Consigne:
Recopiez à l'identique le passage du texte fourni sur les tarifs conscients, de « Merci pour votre » à « comme le nôtre. ».

Texte fourni:
——————————
Bilan sur nos tarifs conscients ...

Depuis novembre 2024 et pendant 9 mois, nous avons tenté l’expérience d’un nouveau système de tarification.
L’objectif étant de rendre l’escalade plus accessible en misant sur la solidarité.

Si les débuts ont été encourageants, le modèle a progressivement montré ses limites économiques.
C’est pourquoi, à partir du 1er juillet 2025, nous reviendrons à l’ancien système de tarification pour les entrées.

Cela n’a pas été une décision facile à prendre, mais c’est celle qui nous permettra de continuer à grimper avec vous, dans les meilleures conditions et de continuer à faire vivre nos projets.

Merci pour votre compréhension, vos retours et votre soutien … même quand on doit redescendre un peu avant de repartir vers d’autres sommets 💪🧗

Partie I. Des tarifs différenciés ?

Le quartier où se situe Le camp de base est riche en diversité culturelle et socio-économique. Comme dans beaucoup de grandes villes, de nombreuses personnes y sont précarisées à cause de difficultés structurelles (immigration, familles monoparentales, métiers peu valorisés, etc.). D’autres profitent de dynamiques économiques plus favorables. Cette diversité nous a amenés à réfléchir à la manière d’accueillir tout le monde dans un lieu comme le nôtre.

Pour nous, l’escalade doit rester accessible à toustes. Nous souhaitons donc expérimenter une tarification différenciée et consciente. Ceux qui ont les moyens de payer un peu plus permettent à d’autres de grimper à tarif réduit. Il s’agit d’instaurer une certaine justice sociale, afin que la passion pour l’escalade ne soit pas réservée à une élite favorisée.

Nous proposons trois tarifs pour l’accès à la salle d’escalade :

  • Entrée mouflon·ne – prix allégé (11 €) : pour ceux qui ont besoin de soutien financier.
  • Entrée marmotte – prix équilibré (13 €) : tarif standard, qui couvre les coûts de fonctionnement.
  • Entrée tichodrome – prix soutien (14 €) : pour ceux qui souhaitent contribuer davantage et soutenir la solidarité.

Le prix équilibré est celui qui permet à la salle de fonctionner durablement, couvrant l’ensemble des charges. Le prix allégé est destiné aux personnes ayant besoin d’un soutien financier, tandis que le prix soutien aide à financer l’accès à tarif réduit pour d’autres grimpeurs.

Lorsque les clients arrivent, nous leur présentons ce système à l’aide de supports visuels clairs. Nous ne faisons aucun commentaire sur le choix du tarif, ni ne demandons de justification. Notre système de caisse enregistre les tarifs choisis de manière anonyme.
——————————
Jeu de données:
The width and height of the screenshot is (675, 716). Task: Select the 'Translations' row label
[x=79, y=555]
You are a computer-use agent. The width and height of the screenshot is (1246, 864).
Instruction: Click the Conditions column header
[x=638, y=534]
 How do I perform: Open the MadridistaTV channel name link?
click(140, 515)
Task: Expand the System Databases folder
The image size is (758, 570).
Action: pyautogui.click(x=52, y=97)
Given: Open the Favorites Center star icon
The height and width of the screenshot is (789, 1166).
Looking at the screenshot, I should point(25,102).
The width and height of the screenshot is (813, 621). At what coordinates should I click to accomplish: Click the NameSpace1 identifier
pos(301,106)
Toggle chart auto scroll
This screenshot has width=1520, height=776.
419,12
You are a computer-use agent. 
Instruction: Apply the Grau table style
——————————
Corrigé:
Merci pour votre compréhension, vos retours et votre soutien … même quand on doit redescendre un peu avant de repartir vers d’autres sommets 💪🧗

Partie I. Des tarifs différenciés ?

Le quartier où se situe Le camp de base est riche en diversité culturelle et socio-économique. Comme dans beaucoup de grandes villes, de nombreuses personnes y sont précarisées à cause de difficultés structurelles (immigration, familles monoparentales, métiers peu valorisés, etc.). D’autres profitent de dynamiques économiques plus favorables. Cette diversité nous a amenés à réfléchir à la manière d’accueillir tout le monde dans un lieu comme le nôtre.